Acer/Gateway Targets Worldwide Reach

The news of the Acer and Gateway nuptials was hardly earth shattering, given the distant roles the two play in the U.S. PC market. Still, it does put Acer in a strong position to become a dominant global vendor, particularly if it decides to expand beyond just boxes.

Acer is primarily an international player while Gateway  is an American player. According to the second-quarter 2007 sales figures from IDC, Gateway was the No. 3 PC vendor in the U.S. in terms of units, with 5.6 percent of the market.

However, sales fell 7.1 percent from the same quarter in 2006. Acer was fifth with 5.2 percent of the market and 163.8 percent growth in the second quarter of this year. IDC reported that Acer was up 55 percent for the year, with all regions growing by at least 30 percent.

The selling price was so telling of the state of the PC industry. Gateway sold for $1.90 per share. In 1999, it traded for $80 per share.

“The PC market is broken,” Mark Margevicius, vice president and research director for Gartner told “The average selling price drops four to six percent every year. Margins are two to four percent. That’s not a desirable business to be in unless you can manufacture at less cost or you can differentiate around services.”

However, Margevicius does not think the Gateway/Acer/Packard Bell congregation is akin to HP and Compaq, which was poorly received at the time and described by Scott McNealy as a slow-motion slow-motion collision ” between two garbage trucks, while others described it as “two drunk sailors who have to lean on each other to stand up.”

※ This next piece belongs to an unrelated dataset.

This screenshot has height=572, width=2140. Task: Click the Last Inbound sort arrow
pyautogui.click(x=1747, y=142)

“Gateway has an incredibly strong brand value here in the U.S.,” Margevicius said. “It is still viewed very much as the company that brought computers to the masses. It’s very folksy with the cow boxes and still resides well with customer minds.”

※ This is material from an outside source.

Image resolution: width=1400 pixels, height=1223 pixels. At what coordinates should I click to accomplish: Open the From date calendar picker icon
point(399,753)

But Gateway has only enjoyed limited success selling to the enterprise market and has had next to no penetration outside the U.S. Acer, on the other hand, has a great international presence but a weak one in the U.S. market.

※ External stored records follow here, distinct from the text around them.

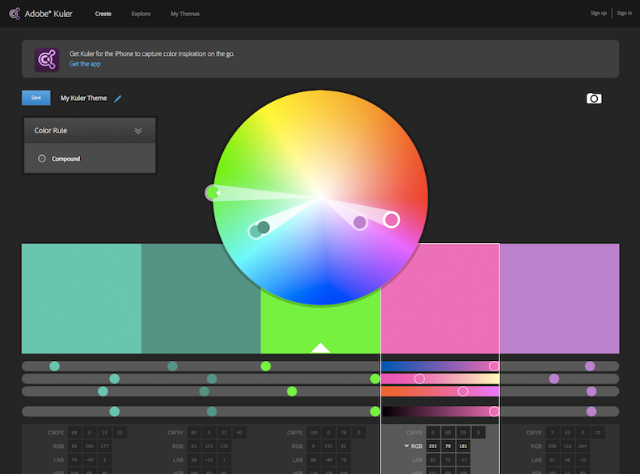Open the My Themes tab
Screen dimensions: 640x474
pos(185,14)
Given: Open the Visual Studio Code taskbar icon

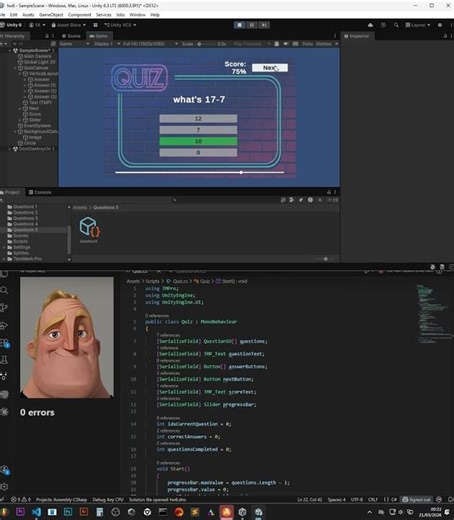Looking at the screenshot, I should pos(36,512).
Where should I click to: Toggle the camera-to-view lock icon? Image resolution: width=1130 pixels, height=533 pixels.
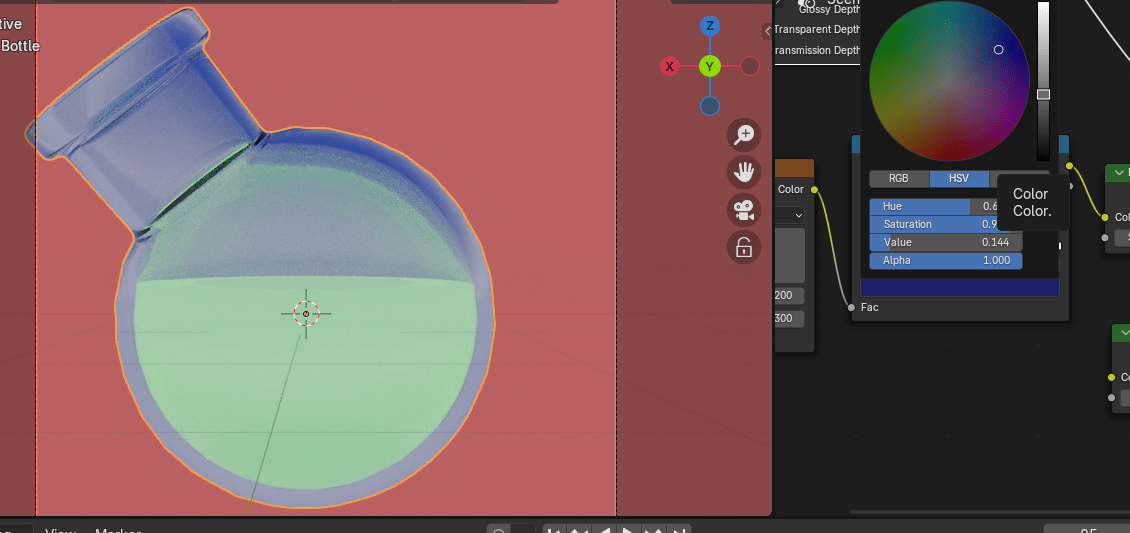coord(744,248)
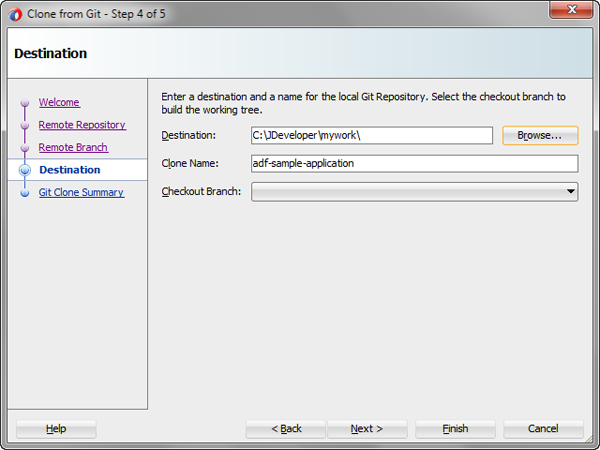Click the Git Clone Summary step bullet
Image resolution: width=600 pixels, height=450 pixels.
[25, 193]
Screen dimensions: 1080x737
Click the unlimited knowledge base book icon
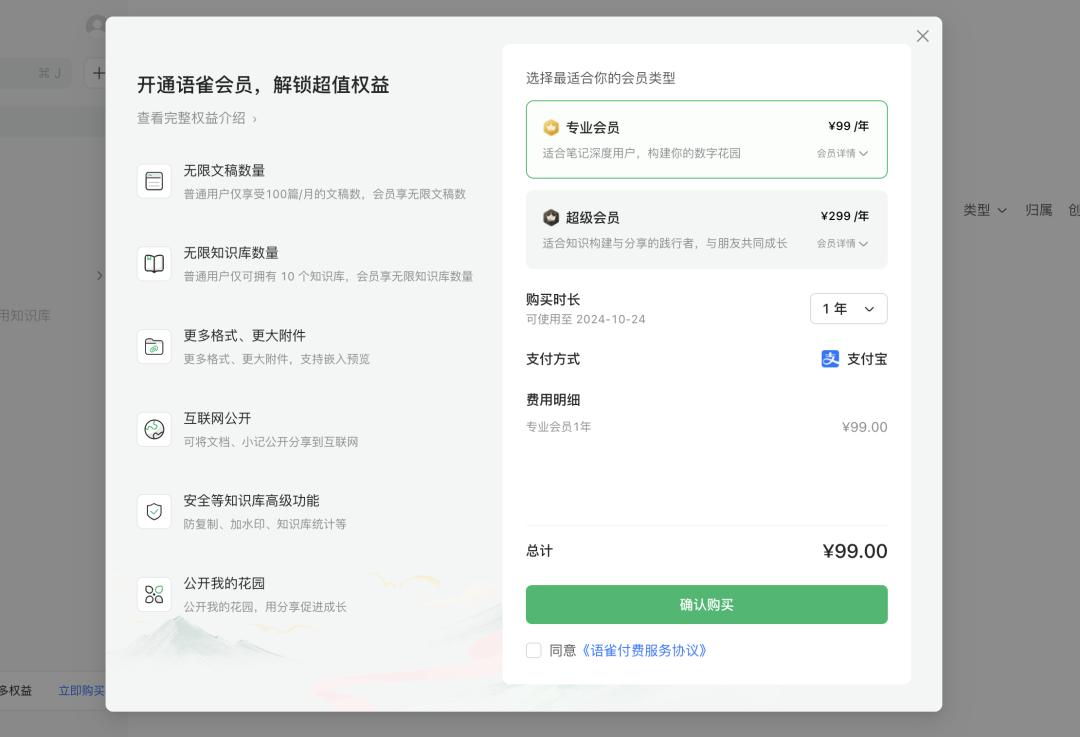[x=154, y=264]
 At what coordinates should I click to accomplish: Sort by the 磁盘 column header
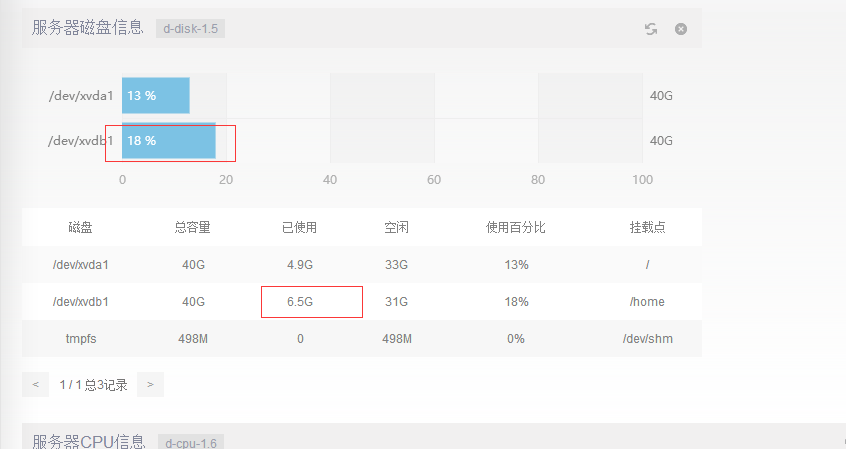tap(81, 228)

“They do compliment each other,” said Margevicius. “It gives them global reach and a huge channel that’s immediately filled. It’s tough to find retail space these days. Gateway with eMachines is already there.”

It won’t help Acer with its lack of enterprise presence, but the merger does give the company an opportunity to re-visit it in the future if it starts to build a services organization. A services strategy, not boxes, will be what makes the difference.

“They would be fighting with 800-pound gorillas in the likes of Dell and HP, which have stable product lines and services. So if Acer wants to grow in that space they have to deliver more than just the same old products that are available from the competition,” he said.